Hot on the heels of the BFS448 release, I was doing some experimenting for some ideas I had (nothing productive so far) when I discovered the long-standing "CPU locality" code which determines the relationship between CPUs (eg. if they're SMT siblings or separate physical CPUs etc) was broken. So I've fixed the code that determines that, along with printing out what BFS believes to be the relationship (called locality) in dmesg on startup. An example output from a 2 thread, 2 core CPU would be:

[ 0.100217] LOCALITY CPU 0 to 1: 1
[ 0.100220] LOCALITY CPU 0 to 2: 2
[ 0.100221] LOCALITY CPU 0 to 3: 2
[ 0.100222] LOCALITY CPU 1 to 2: 2
[ 0.100223] LOCALITY CPU 1 to 3: 2
[ 0.100224] LOCALITY CPU 2 to 3: 1

I've also added the namespace fix as posted by here by Bogdan Trach (Thanks!). Diff from BFS 0.448 and full patch here:

BFS 3.15 patches

The changes in this patch may improve CPU throughput and decrease latency under certain circumstances but no benchmarking so far has shown any statistically significant difference.



  1. I don't understand exactly what this fix changes, but it works well together with BFQ & TuxOnIce on a 3.15.3.

    @ Alfred Chen: BTW, does this fix obsolete two of your patches, namely "[BFS] Refine locality to ranking and siblings/cache idle code" && "[BFS] locality doesn't need to be kmalloc" ?

    Thank you all for your concerted work on BFS,

    Manuel Krause

    1. Are you using just bfs-0.499 and none of the extra patches by Alfred Chen or post-factum?

      The issue with ath9k still seems to persist with bfs499 and 3.15.3. Other than that it seems to be working great.

      Thanks again for your effort Con :)

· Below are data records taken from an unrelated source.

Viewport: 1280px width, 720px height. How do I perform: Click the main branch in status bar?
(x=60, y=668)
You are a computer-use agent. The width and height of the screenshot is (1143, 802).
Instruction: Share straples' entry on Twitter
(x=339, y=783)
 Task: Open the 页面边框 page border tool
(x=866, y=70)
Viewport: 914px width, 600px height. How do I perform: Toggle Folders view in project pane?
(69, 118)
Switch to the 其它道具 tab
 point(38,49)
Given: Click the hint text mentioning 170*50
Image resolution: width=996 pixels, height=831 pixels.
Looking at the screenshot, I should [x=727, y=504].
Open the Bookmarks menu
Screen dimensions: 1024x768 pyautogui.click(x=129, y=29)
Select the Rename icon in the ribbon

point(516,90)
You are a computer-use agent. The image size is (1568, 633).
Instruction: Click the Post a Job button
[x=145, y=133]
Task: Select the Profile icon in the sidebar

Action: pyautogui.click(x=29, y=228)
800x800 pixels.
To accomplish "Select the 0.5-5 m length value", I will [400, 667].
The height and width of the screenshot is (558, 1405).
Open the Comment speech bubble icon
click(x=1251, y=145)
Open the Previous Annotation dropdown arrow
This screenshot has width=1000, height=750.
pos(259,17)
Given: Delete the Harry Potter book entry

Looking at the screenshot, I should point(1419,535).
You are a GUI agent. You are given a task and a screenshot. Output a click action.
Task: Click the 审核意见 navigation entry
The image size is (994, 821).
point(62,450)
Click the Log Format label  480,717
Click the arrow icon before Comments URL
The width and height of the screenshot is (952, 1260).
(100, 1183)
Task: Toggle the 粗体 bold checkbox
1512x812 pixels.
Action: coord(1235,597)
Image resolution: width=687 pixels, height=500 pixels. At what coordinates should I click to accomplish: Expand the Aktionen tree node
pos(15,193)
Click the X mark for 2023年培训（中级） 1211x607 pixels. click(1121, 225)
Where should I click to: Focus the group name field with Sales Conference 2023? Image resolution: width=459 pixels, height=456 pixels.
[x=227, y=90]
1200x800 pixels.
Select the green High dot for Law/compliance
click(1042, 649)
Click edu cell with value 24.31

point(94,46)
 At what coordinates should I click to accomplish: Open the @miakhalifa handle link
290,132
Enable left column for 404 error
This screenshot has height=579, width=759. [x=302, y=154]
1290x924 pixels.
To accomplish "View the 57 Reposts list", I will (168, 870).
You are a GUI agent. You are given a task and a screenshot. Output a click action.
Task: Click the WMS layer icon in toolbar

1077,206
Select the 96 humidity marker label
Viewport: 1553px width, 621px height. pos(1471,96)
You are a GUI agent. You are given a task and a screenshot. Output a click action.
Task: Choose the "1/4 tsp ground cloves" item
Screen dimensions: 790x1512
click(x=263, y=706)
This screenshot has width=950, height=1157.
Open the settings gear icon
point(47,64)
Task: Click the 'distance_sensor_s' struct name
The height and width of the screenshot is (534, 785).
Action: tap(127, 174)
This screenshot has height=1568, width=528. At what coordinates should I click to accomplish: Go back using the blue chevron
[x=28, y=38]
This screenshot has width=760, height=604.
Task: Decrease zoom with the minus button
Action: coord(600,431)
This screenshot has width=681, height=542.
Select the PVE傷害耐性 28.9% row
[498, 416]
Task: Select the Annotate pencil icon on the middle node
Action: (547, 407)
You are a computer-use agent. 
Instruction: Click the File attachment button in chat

    2. Me? I just omitted/ reverted the above mentioned two patches from Alfred Chen and then patched 3.15.3 with CK's incremental BFS one: 448-449. The rest of AC's patches stayed in my kernel setup and do work.
      Sorry, that I can't say anything to ath9k. Not in use on here.

      Manuel Krause

    3. @ooo: ADDON: And I never did apply the "Use prefered raid6 gen function" and "phc-intel 0.3.2 patch" as I haven't understood the first and don't need the latter. *MK

    4. Don't use the "Use prefered raid6 gen function", it's hardcore to optimize on my cpu(core2) to reduce kernel boot time. PHC is another well-know patch to under-volt cpu, but not everyone use it these days. None of them is bfs related.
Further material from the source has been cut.